OK, got my order in for the dirt EO. Now I need to ask something that just occurred to me. I want to make my son & SIL the stuff they wash their clothes in, but I wondered if my usual detergent recipe would work or the baking soda would take the dirt odor away? I was going to use that instead of making a bar soap and grating it, but now I don't know. Is this a stupid question, a "blond" or "senior" moment, or what?:hammer:


----------



## SoINgirl (Aug 3, 2007)

That is to funny! I was just wondering this myself the other day. So no matter what kind of a moment you are having you are not alone. I would make up a batch of laundry detergent and see, it should work just fine.


----------



## Marianne (Feb 22, 2009)

Well...I'll let you know. I guess nobody else knew, either, or thought the question just too dumb to answer. If so, SORRY! We may be all alone out here!


----------



## Tinker (Apr 5, 2004)

I may be wrong here, but I am not sure this will work well for hunters. Just because it smells like dirt to us, does not mean that the deer & other animals will feel the same. FO's are manufactured scents, and the critters may be able to tell that.
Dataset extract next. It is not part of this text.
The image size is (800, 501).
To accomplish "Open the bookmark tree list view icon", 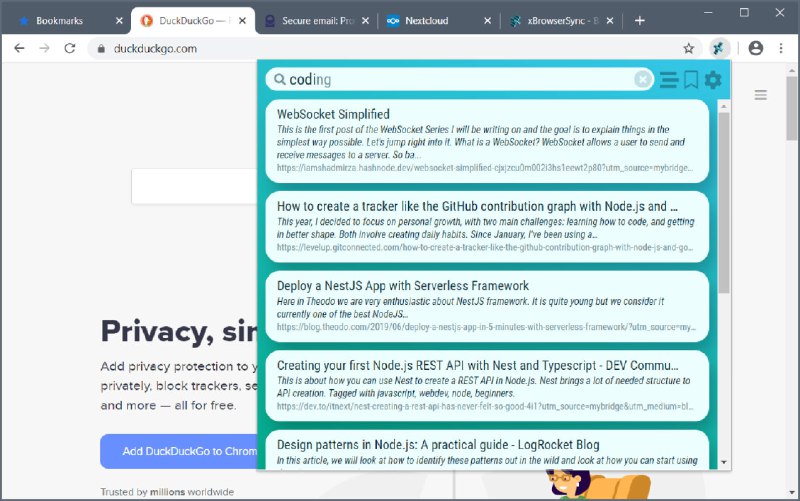I will 668,80.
Let me know what you hunters have to say after they have used it.

I have used anise EO for both hunters & fisherman for soaps. The scent of anise is suppose to overpower the human scent.


----------



## MullersLaneFarm (Jul 23, 2004)

I'm with you Tinker. When Paul goes trapping, he wears special gloves (that will be handling the traps, et al) that are never washed and never scented with artificial scents.
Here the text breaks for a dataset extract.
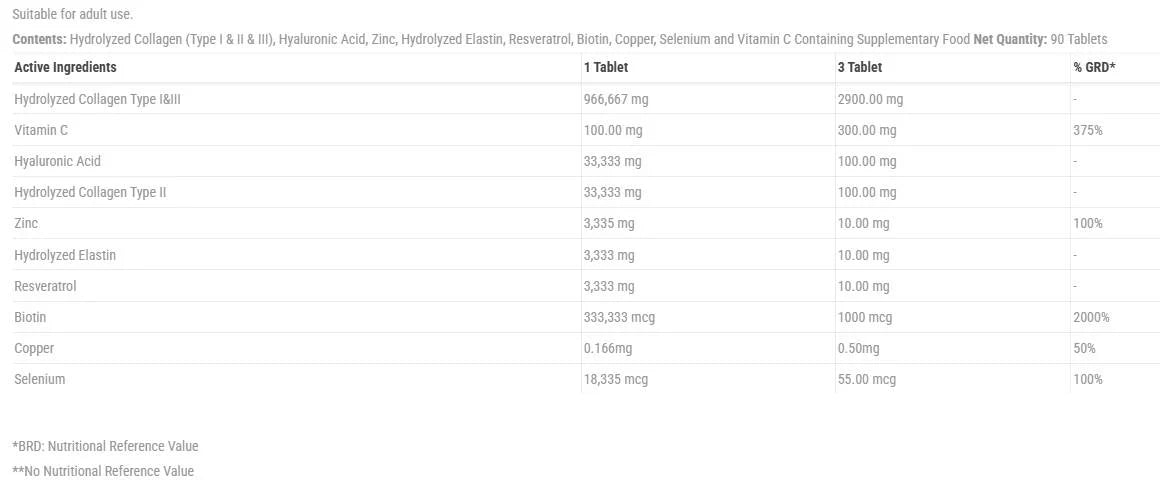Click the 55.00 mcg selenium amount
The width and height of the screenshot is (1160, 489).
pyautogui.click(x=867, y=379)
Anise EO is a sweet scent that attracts some animals (like deer).


----------



## SoINgirl (Aug 3, 2007)

I had been thinking about using the Anise EO instead of the dirt next time I make a batch does it cold process well?


----------



## MullersLaneFarm (Jul 23, 2004)

Anise is a very strong EO. I use it at .3 oz per pound oil


----------



## Sonshine (Jul 27, 2007)

Ok, I get it now. I was wondering why anyone would want dirt soap.  Guess you can tell I'm not a hunter.


----------



## Marianne (Feb 22, 2009)

So why do these avid hunters go to all the trouble and expense of buying and using ONLY dirt scented detergents, laundry sheets, etc.? My SIL gets deer, elk, turkeys, and on and on every hunting season. Those store bought ones have to be made using something. He is SO particular with his hunting get-up. And he doesn't wash often, but it does get washed with his store stuff. What would be the purpose of the dirt scent if not for that? I personally don't like that smell at all, seems it would be useless for anything else. Now I've got this oil and don't know whether to proceed or not. Or how. May have just wasted my few $'s. hmmmm...


----------



## Tinker (Apr 5, 2004)

I know there are products sold to hunters for washing clothers & body that are crazy expensive, but I'm not sure what kind of scent they are using in their product. I know there is something that is suppose to attract bucks that has deer urine in it! yuck!!!!! Maybe there stuff has gone through a lot of R & D, and that is why it is so pricy. Than again, it may be the same stuff you have. Since you have already bought it, go ahead and give it a try--what have you got to loose? If it doesn't work, you will still have some nice handmade soap to use.


----------